== Passage for review ==
+ + +
Reasons To Be Cheerful: musician David Byrne's idea of what a news channel should be
How best to promote an album called American Utopia? Launch a positive news channel called Reasons to Be Cheerful. That's what ex-head of Talking Heads, David Byrne has just done - and he's part of a wave of news experiments that are trying to pursue an inspiring, can-do agenda.
Byrne gave a lecture last year about it (see the YouTube at the end of this post) but here's his summary from the Reasons site:
I imagine, like a lot of you who look back over the past year, it often seems as if the world is going straight to Hell.
I wake up in the morning, I look at the paper, and I say to myself, "Oh no!" Often I’m depressed for half the day. It doesn’t matter how you voted—on Brexit, the French elections or the U.S. election more than a year ago—many of us of all persuasions and party affiliations feel remarkably similar. This feeling is not confined to one side of the political spectrum.
As a kind of remedy to this, and possibly as a kind of therapy, I started collecting news that reminded me, "Hey, there's actually some positive stuff going on!"
I will share thoughts, images and audio relating to this initiative and I’ll welcome contributions from others.
His categories for news are below:
We get this, at A/UK - this blog has been committed to a "tools and tales" news agenda for over a year now, and we've mostly trod the line of curating stories that are usable and inspiring.
+ + +
== Data extracts ==
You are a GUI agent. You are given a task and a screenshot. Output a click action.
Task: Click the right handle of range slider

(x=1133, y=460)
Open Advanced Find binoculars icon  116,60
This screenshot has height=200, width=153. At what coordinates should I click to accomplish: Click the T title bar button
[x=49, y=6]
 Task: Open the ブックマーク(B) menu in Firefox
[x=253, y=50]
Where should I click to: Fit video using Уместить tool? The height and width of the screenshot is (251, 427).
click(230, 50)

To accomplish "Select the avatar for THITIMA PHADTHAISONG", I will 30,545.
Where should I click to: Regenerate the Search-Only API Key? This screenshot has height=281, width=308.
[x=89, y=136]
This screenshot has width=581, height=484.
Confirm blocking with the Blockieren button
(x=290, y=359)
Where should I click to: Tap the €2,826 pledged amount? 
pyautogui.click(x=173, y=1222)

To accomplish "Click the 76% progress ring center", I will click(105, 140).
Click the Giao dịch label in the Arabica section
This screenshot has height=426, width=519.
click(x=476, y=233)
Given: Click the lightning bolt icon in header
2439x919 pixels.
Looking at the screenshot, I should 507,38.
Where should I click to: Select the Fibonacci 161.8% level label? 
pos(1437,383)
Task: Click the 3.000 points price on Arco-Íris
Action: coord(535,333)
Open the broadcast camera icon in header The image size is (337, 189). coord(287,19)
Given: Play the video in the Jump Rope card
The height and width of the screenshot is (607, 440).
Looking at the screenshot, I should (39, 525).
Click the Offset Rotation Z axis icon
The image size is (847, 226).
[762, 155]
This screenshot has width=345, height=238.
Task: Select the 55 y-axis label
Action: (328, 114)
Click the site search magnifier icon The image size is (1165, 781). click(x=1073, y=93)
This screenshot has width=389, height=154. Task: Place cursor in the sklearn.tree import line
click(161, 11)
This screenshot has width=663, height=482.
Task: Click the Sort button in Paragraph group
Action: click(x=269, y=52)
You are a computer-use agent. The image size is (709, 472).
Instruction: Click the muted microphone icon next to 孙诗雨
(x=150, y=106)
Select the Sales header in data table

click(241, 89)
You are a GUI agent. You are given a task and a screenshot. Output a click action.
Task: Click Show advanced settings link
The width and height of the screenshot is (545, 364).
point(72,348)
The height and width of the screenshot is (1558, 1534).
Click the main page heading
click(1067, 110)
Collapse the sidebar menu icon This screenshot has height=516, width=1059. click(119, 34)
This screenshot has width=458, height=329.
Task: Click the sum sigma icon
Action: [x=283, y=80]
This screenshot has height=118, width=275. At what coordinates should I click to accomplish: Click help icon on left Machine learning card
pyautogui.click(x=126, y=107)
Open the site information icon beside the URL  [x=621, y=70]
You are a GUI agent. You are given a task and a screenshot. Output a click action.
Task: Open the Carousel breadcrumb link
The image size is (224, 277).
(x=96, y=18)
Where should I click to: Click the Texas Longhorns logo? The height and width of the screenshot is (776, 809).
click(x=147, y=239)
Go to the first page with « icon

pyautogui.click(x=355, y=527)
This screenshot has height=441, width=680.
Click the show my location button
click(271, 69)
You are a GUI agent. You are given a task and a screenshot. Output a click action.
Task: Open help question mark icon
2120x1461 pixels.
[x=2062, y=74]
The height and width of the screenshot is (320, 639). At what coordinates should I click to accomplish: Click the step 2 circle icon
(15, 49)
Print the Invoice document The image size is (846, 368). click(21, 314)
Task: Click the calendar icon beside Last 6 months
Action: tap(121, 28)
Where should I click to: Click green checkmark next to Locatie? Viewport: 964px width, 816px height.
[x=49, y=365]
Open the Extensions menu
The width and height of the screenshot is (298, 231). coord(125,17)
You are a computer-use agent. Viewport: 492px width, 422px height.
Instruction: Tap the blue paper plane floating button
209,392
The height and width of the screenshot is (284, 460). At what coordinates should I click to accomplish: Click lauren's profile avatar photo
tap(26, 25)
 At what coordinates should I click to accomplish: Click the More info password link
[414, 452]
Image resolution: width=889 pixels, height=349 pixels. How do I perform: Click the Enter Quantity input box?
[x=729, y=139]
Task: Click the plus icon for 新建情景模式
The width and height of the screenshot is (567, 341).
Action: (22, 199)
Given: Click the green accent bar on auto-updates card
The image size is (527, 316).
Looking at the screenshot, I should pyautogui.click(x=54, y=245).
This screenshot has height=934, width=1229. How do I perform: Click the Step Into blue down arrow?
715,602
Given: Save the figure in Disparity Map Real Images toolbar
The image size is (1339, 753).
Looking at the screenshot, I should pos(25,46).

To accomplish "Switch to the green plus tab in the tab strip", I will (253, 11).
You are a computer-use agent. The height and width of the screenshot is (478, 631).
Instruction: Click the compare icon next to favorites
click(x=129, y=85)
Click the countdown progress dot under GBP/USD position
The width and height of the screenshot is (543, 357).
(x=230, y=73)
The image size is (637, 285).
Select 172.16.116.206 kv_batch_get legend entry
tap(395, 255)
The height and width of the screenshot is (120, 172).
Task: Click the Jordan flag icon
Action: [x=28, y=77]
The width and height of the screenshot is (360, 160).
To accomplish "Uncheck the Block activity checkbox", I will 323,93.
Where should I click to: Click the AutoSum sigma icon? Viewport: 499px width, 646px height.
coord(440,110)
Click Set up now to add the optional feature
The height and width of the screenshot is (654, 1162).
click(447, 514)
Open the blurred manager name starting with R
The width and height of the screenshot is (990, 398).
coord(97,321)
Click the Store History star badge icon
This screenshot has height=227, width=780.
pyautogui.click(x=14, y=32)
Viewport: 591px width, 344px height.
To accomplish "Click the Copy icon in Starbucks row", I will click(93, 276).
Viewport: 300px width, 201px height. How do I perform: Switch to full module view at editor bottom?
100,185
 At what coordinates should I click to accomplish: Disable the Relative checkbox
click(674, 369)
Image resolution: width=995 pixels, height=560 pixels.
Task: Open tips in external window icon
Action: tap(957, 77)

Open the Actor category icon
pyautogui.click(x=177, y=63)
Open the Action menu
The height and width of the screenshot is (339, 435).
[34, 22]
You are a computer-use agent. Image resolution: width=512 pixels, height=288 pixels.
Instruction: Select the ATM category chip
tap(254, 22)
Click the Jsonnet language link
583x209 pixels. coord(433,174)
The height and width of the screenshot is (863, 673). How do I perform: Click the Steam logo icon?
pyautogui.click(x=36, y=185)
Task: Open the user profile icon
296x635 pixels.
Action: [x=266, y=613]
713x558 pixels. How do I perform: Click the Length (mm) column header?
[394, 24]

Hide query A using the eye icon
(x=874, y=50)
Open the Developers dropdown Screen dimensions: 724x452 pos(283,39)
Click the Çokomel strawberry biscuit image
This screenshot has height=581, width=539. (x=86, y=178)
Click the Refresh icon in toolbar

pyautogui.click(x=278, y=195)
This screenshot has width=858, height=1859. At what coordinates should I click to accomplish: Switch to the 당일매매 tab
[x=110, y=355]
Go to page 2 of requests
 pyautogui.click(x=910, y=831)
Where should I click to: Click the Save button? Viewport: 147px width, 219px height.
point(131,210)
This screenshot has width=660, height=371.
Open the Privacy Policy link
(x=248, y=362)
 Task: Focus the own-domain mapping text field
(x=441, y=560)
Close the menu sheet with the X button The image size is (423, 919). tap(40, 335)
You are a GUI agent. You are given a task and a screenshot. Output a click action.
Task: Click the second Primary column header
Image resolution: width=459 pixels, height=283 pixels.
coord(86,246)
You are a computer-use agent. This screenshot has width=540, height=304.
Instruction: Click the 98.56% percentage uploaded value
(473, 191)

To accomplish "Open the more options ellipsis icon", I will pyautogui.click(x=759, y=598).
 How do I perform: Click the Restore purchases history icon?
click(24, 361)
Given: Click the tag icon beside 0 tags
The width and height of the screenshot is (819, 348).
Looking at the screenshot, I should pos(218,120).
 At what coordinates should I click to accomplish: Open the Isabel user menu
+ + +
== Explore the material ==
1. Echo the section of the post about David Byrne's news channel that starts with the words containing "I wake up in" and finishes with "usable and inspiring.".
2. Answer these questions from the post about David Byrne's news channel:
(a) What is the title of the album the news channel is meant to promote?
(b) Which band was David Byrne formerly the head of?
(c) For how long has the A/UK blog been committed to a "tools and tales" news agenda?
3. Pick up the post about David Byrne's news channel after its final sentence and keep writing.

== Answers provided ==
1.
I wake up in the morning, I look at the paper, and I say to myself, "Oh no!" Often I’m depressed for half the day. It doesn’t matter how you voted—on Brexit, the French elections or the U.S. election more than a year ago—many of us of all persuasions and party affiliations feel remarkably similar. This feeling is not confined to one side of the political spectrum.
As a kind of remedy to this, and possibly as a kind of therapy, I started collecting news that reminded me, "Hey, there's actually some positive stuff going on!"
I will share thoughts, images and audio relating to this initiative and I’ll welcome contributions from others.
His categories for news are below:
We get this, at A/UK - this blog has been committed to a "tools and tales" news agenda for over a year now, and we've mostly trod the line of curating stories that are usable and inspiring.

2.
(a) American Utopia
(b) Talking Heads
(c) For over a year

3.
This is becoming a wider trend at the moment - we picked it up in our positive health news blog a few weeks ago. In that, we're pointing to sites like Vice: Impact, Positive News, Upworthy, and New Internationalist as examples of journalism aimed at motivating activism and socially creative work. (Add to that the NY Times's Fixes, and the Correspondent in Amsterdam)
News doesn’t have to be bad. The planet is complex. Away from the horror and conflict, the shouting and the skulduggery, away from the tragedy, disaster and zero-sum misanthropy, there is a wide world of answers and improvements, of win-win and mutual support, of selflessness and curiosity, of movements and innovations.
And when you write about it, people tend to respond positively. They do so because while audiences have always been riveted by bad news (it serves as both an early warning system and a reassurance about the comfort of their own lives), they are tired of the avalanche of awfulness. They are switching off.
That is a bad thing. If people just shrug at news because they feel there is little they can do, nothing will change.
The paper's economics correspondent Aditya Chakrabortty is also running a channel called The Alternatives, which looks at stories of local economic self-empowerment.